As many of you may know, my husband recently retired from the military.  It was a once in a lifetime opportunity for me, as his wife, to be part of something so monumental in his life and career.  I was (and always will be) extremely proud of him and all that he’s accomplished throughout his time serving this country, and to my shock, I was to be part of his retirement ceremony…on stage in front of a large group honoring his career.  That meant I had to find the best dress to wear.  It wasn’t a formal event, but it was to me.  I wanted to make him proud (to be seen with me.. since my wardrobe lately consists of tank tops & shorts).  So I opted for a more-than-necessary classy black dress.  It was so pretty, yet so not perfect for what I had imagined I’d wear for the occasion.  I returned it to the store.  I found another dress that better fit the occasion.  Too bad I took my husband shopping with me that day, who picked out a completely different dress.  One that I wasn’t thrilled over, but purchased in the name of love. 

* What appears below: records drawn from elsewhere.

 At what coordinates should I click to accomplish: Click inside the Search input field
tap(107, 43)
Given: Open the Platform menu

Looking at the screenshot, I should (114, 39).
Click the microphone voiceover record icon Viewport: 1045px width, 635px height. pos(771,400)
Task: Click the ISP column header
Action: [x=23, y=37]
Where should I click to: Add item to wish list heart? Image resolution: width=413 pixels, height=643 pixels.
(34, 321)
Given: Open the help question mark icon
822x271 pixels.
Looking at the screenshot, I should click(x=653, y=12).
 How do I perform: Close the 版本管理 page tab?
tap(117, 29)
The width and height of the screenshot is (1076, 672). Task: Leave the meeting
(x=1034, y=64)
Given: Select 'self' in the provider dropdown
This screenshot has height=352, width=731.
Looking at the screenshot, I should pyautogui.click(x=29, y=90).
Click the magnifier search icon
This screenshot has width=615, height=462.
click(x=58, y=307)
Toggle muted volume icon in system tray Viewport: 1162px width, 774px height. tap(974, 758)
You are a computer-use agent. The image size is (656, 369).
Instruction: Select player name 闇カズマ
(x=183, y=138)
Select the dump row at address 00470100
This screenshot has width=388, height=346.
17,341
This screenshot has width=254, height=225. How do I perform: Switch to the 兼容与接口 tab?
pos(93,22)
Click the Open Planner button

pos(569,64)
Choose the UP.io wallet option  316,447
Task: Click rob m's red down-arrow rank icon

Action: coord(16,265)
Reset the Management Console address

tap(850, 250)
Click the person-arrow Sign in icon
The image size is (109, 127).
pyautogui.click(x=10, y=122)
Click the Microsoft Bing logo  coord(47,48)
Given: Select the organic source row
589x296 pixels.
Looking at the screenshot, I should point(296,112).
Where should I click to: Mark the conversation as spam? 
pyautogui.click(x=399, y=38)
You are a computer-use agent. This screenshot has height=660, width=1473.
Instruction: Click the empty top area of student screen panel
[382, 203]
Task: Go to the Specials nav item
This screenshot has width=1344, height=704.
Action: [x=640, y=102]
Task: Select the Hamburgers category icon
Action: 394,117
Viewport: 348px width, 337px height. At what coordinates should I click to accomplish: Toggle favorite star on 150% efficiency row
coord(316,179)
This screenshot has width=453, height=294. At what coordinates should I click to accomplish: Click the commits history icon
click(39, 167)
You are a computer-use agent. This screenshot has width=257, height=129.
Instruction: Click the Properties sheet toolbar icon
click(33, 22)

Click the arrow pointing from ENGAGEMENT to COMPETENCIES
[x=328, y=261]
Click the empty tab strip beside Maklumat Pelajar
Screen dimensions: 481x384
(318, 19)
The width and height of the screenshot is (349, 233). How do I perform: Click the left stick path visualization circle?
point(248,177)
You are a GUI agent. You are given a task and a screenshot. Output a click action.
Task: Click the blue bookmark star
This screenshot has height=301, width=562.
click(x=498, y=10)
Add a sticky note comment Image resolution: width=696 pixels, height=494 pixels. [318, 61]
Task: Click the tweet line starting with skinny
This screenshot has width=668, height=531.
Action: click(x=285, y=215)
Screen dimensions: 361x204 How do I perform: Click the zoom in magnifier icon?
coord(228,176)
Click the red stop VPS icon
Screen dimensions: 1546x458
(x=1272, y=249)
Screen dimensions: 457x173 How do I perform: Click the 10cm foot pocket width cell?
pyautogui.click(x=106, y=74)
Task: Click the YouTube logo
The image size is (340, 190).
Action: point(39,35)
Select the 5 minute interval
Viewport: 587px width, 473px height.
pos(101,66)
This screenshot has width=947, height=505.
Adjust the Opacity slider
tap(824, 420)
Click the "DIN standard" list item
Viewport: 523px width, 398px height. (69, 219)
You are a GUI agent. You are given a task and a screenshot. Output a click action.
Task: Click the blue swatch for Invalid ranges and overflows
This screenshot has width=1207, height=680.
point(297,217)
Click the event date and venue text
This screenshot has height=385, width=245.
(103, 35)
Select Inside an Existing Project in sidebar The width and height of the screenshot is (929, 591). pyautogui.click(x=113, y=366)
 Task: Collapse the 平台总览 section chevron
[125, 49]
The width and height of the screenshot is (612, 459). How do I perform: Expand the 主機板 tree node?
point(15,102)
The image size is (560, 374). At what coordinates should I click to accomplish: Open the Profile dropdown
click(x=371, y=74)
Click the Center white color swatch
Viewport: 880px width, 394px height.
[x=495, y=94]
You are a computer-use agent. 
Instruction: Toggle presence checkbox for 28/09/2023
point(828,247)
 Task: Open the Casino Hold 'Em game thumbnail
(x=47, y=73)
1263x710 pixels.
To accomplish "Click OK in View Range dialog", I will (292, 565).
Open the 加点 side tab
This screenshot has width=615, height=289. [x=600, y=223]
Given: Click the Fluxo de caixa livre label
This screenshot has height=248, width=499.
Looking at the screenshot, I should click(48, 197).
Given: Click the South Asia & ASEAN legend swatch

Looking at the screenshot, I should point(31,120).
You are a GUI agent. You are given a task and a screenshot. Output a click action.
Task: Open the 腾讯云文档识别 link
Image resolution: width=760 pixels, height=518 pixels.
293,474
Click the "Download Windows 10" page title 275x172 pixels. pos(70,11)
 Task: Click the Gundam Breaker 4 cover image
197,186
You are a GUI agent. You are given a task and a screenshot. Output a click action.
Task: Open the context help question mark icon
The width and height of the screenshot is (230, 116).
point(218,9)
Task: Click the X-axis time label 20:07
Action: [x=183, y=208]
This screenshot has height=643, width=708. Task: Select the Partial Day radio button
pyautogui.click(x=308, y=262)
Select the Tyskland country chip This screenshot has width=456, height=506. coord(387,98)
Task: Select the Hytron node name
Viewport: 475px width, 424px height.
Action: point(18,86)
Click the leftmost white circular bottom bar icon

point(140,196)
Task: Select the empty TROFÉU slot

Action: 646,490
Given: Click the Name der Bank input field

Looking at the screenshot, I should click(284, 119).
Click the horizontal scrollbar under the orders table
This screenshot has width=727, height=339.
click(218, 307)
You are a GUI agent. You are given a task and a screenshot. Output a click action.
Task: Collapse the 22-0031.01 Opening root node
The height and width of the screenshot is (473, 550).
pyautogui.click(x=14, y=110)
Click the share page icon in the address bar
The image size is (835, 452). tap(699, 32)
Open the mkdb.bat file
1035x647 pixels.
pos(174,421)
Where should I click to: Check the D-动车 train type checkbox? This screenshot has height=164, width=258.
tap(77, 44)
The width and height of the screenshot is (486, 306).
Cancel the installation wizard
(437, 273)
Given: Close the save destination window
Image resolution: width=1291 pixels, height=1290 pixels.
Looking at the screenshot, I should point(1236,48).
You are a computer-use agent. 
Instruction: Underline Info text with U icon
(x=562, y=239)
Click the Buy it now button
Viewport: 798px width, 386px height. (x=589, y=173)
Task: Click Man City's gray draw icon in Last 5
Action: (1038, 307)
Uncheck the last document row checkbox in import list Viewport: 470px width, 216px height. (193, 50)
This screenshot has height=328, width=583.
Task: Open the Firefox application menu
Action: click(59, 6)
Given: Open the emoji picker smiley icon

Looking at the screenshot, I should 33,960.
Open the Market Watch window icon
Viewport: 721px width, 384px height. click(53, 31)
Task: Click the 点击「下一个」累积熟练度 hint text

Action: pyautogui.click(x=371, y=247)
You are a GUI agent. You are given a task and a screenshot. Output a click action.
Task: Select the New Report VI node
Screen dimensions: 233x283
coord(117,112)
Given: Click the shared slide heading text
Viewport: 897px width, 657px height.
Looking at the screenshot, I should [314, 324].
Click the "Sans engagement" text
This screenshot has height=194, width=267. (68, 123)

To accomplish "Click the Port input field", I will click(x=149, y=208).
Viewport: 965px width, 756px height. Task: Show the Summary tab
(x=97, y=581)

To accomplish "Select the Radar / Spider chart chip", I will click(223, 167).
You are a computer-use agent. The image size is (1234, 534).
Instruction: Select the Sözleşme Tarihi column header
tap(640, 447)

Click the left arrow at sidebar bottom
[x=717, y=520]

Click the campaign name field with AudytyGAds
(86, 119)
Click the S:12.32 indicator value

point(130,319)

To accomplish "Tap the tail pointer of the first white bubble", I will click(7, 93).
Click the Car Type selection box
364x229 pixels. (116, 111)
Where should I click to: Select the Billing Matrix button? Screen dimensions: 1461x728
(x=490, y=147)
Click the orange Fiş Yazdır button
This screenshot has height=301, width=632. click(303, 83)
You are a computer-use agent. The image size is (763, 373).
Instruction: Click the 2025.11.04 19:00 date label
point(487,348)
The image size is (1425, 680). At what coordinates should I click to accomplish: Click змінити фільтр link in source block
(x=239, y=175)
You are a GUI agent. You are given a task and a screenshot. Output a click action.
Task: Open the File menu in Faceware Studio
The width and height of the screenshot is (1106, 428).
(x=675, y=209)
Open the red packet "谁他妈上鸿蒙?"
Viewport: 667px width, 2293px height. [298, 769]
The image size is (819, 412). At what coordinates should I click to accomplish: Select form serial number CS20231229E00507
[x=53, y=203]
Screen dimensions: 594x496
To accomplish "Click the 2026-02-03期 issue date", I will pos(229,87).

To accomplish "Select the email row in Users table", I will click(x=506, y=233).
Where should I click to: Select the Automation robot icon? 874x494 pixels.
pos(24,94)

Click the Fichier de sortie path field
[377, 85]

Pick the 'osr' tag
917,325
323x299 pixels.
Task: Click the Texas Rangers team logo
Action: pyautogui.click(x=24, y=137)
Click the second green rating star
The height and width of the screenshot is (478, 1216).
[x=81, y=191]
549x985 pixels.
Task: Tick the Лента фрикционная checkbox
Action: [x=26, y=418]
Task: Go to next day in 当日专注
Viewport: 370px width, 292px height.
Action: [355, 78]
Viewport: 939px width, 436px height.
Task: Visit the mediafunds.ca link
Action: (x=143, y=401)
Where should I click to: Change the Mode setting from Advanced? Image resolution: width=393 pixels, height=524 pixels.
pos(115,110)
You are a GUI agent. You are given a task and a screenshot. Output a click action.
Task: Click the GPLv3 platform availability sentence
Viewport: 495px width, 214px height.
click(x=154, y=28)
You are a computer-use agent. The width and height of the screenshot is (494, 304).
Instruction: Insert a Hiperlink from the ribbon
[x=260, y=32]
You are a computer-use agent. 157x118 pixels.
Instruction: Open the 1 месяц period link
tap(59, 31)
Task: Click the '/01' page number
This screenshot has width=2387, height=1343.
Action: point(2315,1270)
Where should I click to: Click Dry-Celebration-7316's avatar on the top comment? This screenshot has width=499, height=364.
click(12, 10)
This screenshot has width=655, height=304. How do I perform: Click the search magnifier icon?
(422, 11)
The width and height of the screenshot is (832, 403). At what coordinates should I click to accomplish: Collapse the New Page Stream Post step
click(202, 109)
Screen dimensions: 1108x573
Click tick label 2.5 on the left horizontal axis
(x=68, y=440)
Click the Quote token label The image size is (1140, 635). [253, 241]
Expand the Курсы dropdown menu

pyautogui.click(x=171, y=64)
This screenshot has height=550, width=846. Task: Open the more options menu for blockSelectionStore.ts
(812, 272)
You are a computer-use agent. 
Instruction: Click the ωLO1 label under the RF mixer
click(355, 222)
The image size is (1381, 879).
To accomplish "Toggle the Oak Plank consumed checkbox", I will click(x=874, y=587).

Here I am nearly two months later.  Laying in bed remembering how awful I looked in the dress with absolutely no shape.  Which, by the way, looked as though I were pregnant again!  Ugh.  I can’t believe I wore that!  Photos were taken to be framed in remembrance of his successful career.  And I wore that!!  As selfish as this all sounds, please understand that my ultimate intent was for him to be proud and to feel good about myself, for him. 

He is an amazing man.  He’s had a career doing something that I could never do.  He, and thousands of men and women, choose a life of hardship and experience things that the rest of us will never know of..  and to that I applaud you all!  This group of individuals are more incredible than I could ever put into words.  Thank you for all that you do. 

From the husbands and wives of the military, its our honor to be by your side.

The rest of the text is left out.